Tugas yang Diberikan 1 -
Tuliskan kembali tanpa perubahan semua baris dalam daftar di bawah, mulai dari baris yang memuat "Viewport: 764px width, 350px" sampai baris yang memuat "click(x=132, y=13)", dengan kedua baris itu ikut disertakan.

Teks -

----

Rabu, 30 Juni 2010

Romi & Solidaritas Sahabatnya

Oleh: Oji Faoji
Pada Sabtu 10 April siang lalu, tepatnya setelah jam sekolah selesai, Muhammad Romi, siswa SMPN 2 Anyer, Kabupaten Serang, Banten, keluar dari pintu gerbang sekolahnya yang terletak di Desa Kosambironyok, Kecamatan Anyer. Tidak seperti anak kebanyakan, Romi, putra ke-4 (satu-satunya laki-laki) dari 5 bersaudara, pasangan Asmadi dan Arnati, warga Kampung Baru, Desa Kosambironyok, Kecamatan Anyer, Kabupaten Serang ini, justru digendong teman sekelasnya Agus Setiawan. dan setelah saya ikuti, ternyata Agus secara bergantian dengan Yayan Oktoviani sahabat sekelas lainnya, menggendong Romi dengan berjalan kaki yang jarak dari sekolah ke rumah Romi sekitar 4 kilometer. Cukup jauh, dan pastinya melelahkan untuk Agus dan Yayan.
Mengapa Romi harus digendong? Sedikit saya jelaskan.
Romi kini berusia 14 tahun. Sejak lahir ia sama sekali tidak bisa berjalan. Romi hanya mampu menempuh jarak yang sangat pendek dengan cara merangkak. Ini karena, Romi memiliki kelemahan fisik alias penyandang tuna daksa yang hanya mampu beraktivitas normal dengan tangan kanannya saja, karena kaki kirinya tidak ada, dan tangan kiri dan kaki kanannya lumpuh layu sejak lahir.
Tetapi dengan kondisinya yang sangat lemah itu, ada semangat yang terberuncah dalam dirinya untuk tetap mendapatkan pendidikan formal hingga kini duduk di kelas 1 SMPN 2 Anyer. Di kelasnya, Romi termasuk siswa berprestasi, karena ketekunannya belajar dan motivasinya untuk cerdas. Ia ingin kecerdasannya melebihi kawan-kawannya yang memiliki fisik normal.
Bukan hal mudah untuk Romi bisa mendapatkan pendidikan formal, karena Ibunya Arnati sempat tidak memperbolehkan Romi bersekolah, karena khawatir psikologinya terganggu jika kelak jadi bahan ledekan teman-teman sekelasnya. Romi justru berontak. Ia menangis karena ingin tetap melanjutkan pendidikannya ke jenjang lebih tinggi, dan tidak merasa puas jika hanya lulus di bangku sekolah dasar yang terletak di sekitar kediamannya.
Apa yang disebutkan di atas merupakan hasil wawancara dan pendalaman informasi tentang Romi dari sahabat sekelasnya, keluarganya, termasuk dari Kepala SMPN 2 Anyer Syahrudin Hasibuan.

----

Data yang Tersedia -
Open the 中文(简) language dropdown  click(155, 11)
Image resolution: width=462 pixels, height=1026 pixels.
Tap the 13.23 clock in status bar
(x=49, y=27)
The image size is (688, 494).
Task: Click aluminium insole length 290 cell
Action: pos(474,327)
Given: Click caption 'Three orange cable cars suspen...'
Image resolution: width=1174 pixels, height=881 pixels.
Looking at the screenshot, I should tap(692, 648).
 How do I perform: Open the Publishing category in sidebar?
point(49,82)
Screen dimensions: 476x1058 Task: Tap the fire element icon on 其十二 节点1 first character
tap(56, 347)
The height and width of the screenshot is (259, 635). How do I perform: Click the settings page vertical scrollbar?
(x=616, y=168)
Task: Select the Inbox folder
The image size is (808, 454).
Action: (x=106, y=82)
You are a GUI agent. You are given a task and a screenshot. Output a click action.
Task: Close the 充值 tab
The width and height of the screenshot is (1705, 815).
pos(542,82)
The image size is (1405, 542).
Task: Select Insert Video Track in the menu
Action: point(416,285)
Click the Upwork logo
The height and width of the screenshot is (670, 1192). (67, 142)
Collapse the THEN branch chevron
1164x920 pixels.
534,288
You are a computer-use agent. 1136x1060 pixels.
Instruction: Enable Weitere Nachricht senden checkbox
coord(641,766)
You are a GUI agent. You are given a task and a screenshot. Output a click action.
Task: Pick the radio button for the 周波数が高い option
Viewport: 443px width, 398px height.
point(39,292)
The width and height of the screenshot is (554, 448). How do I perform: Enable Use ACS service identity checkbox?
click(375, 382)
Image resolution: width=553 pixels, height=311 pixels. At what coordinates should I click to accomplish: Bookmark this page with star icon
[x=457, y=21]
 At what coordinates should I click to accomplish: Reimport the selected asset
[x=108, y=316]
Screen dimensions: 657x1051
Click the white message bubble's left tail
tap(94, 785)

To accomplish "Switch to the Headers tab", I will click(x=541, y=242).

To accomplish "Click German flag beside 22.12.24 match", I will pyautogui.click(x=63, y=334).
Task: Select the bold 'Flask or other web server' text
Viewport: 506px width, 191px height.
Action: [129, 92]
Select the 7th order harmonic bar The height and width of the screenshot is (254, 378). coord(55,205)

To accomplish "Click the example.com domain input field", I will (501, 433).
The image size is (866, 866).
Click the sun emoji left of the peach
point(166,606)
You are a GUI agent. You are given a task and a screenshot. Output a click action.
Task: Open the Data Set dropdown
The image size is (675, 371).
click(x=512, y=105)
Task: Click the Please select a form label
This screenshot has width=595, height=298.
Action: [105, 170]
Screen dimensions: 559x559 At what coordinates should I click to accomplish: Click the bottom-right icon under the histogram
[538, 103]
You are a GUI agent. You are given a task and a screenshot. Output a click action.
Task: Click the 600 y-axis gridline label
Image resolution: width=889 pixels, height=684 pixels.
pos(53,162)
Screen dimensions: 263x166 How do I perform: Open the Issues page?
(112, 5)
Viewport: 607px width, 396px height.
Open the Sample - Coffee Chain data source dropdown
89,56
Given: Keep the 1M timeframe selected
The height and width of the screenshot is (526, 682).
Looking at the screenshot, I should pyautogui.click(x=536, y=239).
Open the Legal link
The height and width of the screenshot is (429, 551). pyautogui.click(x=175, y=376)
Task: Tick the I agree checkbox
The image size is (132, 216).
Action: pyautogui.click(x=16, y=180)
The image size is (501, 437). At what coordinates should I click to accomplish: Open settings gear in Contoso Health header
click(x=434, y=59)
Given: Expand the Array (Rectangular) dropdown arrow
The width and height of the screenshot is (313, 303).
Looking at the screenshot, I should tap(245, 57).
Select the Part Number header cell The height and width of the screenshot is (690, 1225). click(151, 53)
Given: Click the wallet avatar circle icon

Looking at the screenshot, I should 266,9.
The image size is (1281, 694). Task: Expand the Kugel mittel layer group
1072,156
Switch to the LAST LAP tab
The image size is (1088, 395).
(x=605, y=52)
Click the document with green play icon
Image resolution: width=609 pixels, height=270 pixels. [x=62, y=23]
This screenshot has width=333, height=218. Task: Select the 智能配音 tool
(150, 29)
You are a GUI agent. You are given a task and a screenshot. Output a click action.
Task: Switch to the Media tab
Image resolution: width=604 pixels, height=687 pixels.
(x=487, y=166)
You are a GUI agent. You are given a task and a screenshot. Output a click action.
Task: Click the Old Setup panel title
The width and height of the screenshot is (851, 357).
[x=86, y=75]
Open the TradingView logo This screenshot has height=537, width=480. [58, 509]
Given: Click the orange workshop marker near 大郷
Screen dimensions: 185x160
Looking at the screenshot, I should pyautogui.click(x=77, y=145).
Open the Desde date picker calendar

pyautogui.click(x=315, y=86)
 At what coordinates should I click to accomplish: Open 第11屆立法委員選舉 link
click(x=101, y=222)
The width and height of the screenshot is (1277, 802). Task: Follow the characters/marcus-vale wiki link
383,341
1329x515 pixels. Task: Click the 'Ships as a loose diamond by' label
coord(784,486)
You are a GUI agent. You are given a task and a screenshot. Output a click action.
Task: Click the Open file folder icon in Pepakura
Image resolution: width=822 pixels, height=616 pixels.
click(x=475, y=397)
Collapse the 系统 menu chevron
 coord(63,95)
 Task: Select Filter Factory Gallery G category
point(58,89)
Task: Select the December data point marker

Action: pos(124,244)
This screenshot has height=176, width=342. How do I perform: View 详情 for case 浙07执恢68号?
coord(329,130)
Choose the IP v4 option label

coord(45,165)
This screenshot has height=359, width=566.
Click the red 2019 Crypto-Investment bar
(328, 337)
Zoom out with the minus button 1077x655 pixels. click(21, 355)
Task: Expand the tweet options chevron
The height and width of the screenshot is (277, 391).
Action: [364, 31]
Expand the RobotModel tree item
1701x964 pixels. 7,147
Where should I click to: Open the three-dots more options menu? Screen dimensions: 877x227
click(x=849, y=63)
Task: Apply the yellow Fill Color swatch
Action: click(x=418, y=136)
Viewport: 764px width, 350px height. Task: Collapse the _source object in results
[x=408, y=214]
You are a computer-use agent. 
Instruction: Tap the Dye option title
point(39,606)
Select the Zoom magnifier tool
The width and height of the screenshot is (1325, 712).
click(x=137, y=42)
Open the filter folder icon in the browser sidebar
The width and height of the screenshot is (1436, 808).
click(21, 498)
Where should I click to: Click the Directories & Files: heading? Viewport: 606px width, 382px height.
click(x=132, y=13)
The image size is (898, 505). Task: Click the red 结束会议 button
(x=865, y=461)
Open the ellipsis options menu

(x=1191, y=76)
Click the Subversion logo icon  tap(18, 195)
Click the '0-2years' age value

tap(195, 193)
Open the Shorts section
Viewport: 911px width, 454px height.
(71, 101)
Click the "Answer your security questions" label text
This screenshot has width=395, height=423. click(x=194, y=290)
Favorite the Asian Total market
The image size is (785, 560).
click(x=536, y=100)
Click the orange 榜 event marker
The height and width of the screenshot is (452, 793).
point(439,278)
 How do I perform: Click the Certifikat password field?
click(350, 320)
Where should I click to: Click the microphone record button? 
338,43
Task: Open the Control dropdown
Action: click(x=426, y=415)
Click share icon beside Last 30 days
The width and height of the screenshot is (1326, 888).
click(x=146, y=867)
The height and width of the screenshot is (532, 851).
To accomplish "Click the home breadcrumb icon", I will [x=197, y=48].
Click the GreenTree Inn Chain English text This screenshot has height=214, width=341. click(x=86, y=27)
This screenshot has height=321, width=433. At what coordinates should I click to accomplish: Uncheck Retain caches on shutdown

----

Tugas yang Diberikan 2 -
Salin persis bagian teks tentang Romi, mulai dari "Rabu, 30 Juni" sampai "Sedikit saya jelaskan.".

Jawaban yang Benar 1 -
Viewport: 764px width, 350px height. Task: Collapse the _source object in results
[x=408, y=214]
You are a computer-use agent. 
Instruction: Tap the Dye option title
point(39,606)
Select the Zoom magnifier tool
The width and height of the screenshot is (1325, 712).
click(x=137, y=42)
Open the filter folder icon in the browser sidebar
The width and height of the screenshot is (1436, 808).
click(21, 498)
Where should I click to: Click the Directories & Files: heading? Viewport: 606px width, 382px height.
click(x=132, y=13)

Jawaban yang Benar 2 -
Rabu, 30 Juni 2010

Romi & Solidaritas Sahabatnya

Oleh: Oji Faoji
Pada Sabtu 10 April siang lalu, tepatnya setelah jam sekolah selesai, Muhammad Romi, siswa SMPN 2 Anyer, Kabupaten Serang, Banten, keluar dari pintu gerbang sekolahnya yang terletak di Desa Kosambironyok, Kecamatan Anyer. Tidak seperti anak kebanyakan, Romi, putra ke-4 (satu-satunya laki-laki) dari 5 bersaudara, pasangan Asmadi dan Arnati, warga Kampung Baru, Desa Kosambironyok, Kecamatan Anyer, Kabupaten Serang ini, justru digendong teman sekelasnya Agus Setiawan. dan setelah saya ikuti, ternyata Agus secara bergantian dengan Yayan Oktoviani sahabat sekelas lainnya, menggendong Romi dengan berjalan kaki yang jarak dari sekolah ke rumah Romi sekitar 4 kilometer. Cukup jauh, dan pastinya melelahkan untuk Agus dan Yayan.
Mengapa Romi harus digendong? Sedikit saya jelaskan.